I had a great talk with my Egypt friend Maria the other day when she came to visit the refugee camp for a night. It was one of those 'why are we here?' kinda talks. This is what we came to conclude:

Everyone wants to be a superhero. On some secret level everyone dreams of saving the world, or maybe not that extreme, but at least everyone wants to be a somebody, no one wants to be a nobody. Back in the states I'm just you average broke college kid who drinks a little too much some weekends (err, ok maybe on some weekdays too...), but I'm basically a nobody. This isn't a reflection of a low self-esteem or anything, but merely a statement of fact; I'm low on the totem pole over there.

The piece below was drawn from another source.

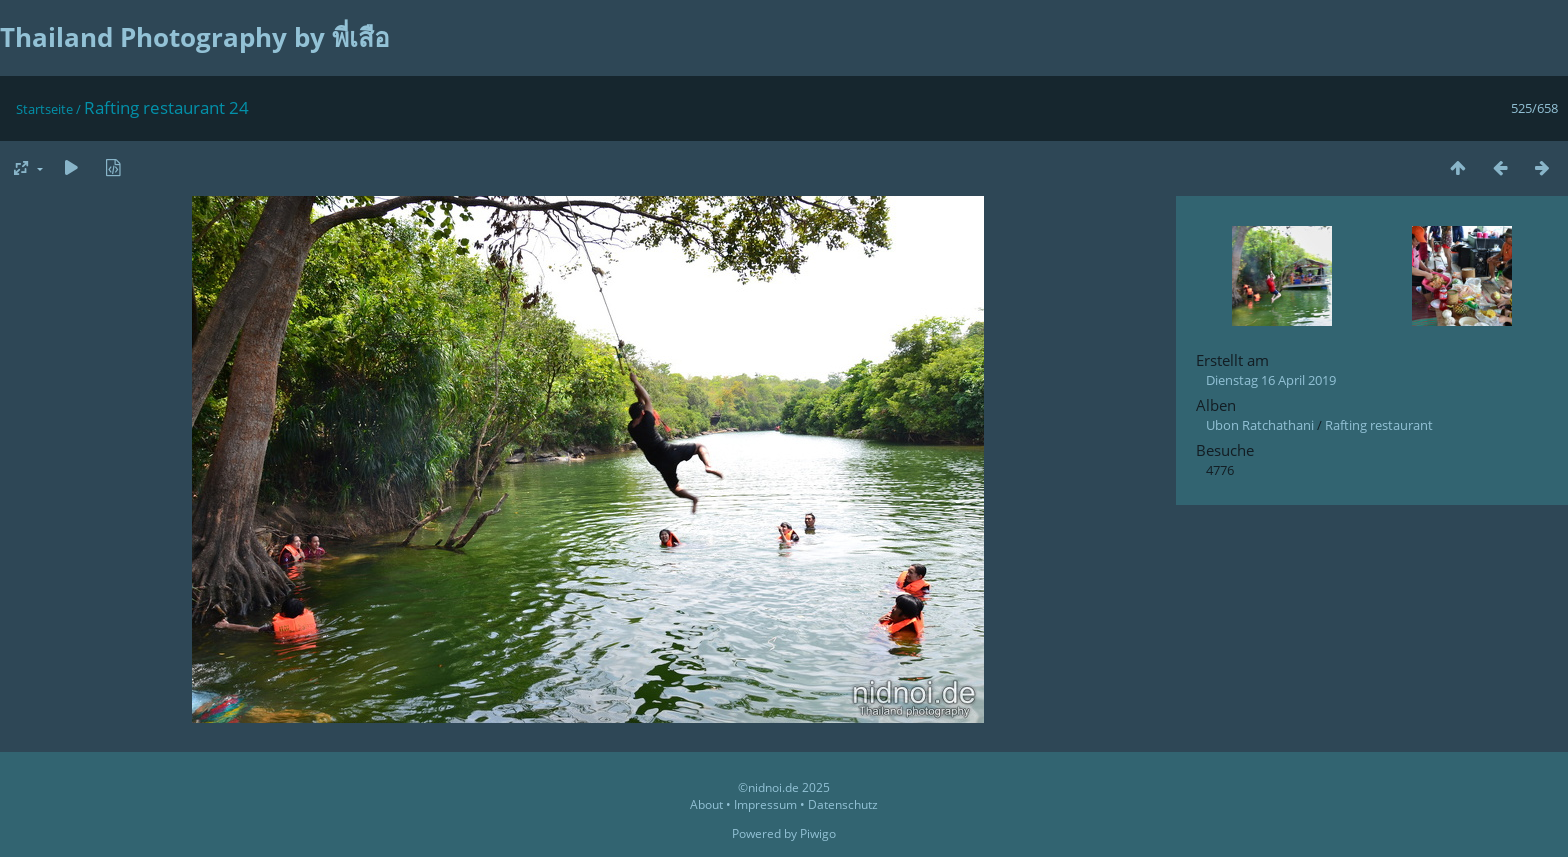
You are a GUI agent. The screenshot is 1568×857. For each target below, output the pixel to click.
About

But here in Africa I'm a somebody. At the IT center full grown men look up to me and come to me with their problems. Almost anywhere I go people treat me with respect and deference, people come to me with their problems filled with unwavering confidence in my abilities to solve anything. I get the full red carpet treatment.

Yet it feels cheap on some (many) levels. I didn't earn this respect and treatment; it’s ascribed to me based on my skin color and my nationality, but not on my achievements. These refugees, many of who have been through far more than I will probably ever have to go through in my life, completely defer to me sometimes. It’s embarrassing when, even though I’ve never taken an IT course in my life, here at the IT center, the teacher I work with who has taken many IT courses and is an amazing teacher, is convinced that whatever I say is absolute law. I feel like I've been granted Papal Infallibility with out my asking.

The other day I went out with the water and sanitation crew to do some insecticide spraying, but I didn’t actually do anything. It’s a two man job and there were four of us, two locals and two international volunteers. The internationals were essentially just tagging along watching the others do the work. It was frustrating because we knew that we could be put to work somewhere else much more effectively, somewhere where we could actually work. When I got back I asked the other international volunteers what the point of us tagging along is and they said it’s basically because we are white. By bringing along two white boys the spraying crew was improving their credibility, people are more likely to trust us and let us into there house to spray. I’m essentially the Liberian Vanna White: just stand there and look pretty!

I feel like the Wizard in the Wizard of Oz, except I flew in on a plane instead of a balloon. To quote The Wizard from the song “Wonderful” in Wicked the Musical soundtrack:
“Won-der-ful
They called me Won-der-ful
So I said Wonderful
If you insist”

Coming here we’re told by everyone how wonderful we are to be doing what we’re doing and what a sacrifice we’ve made and such, so after a while you begin to think: wonderful? If you insist!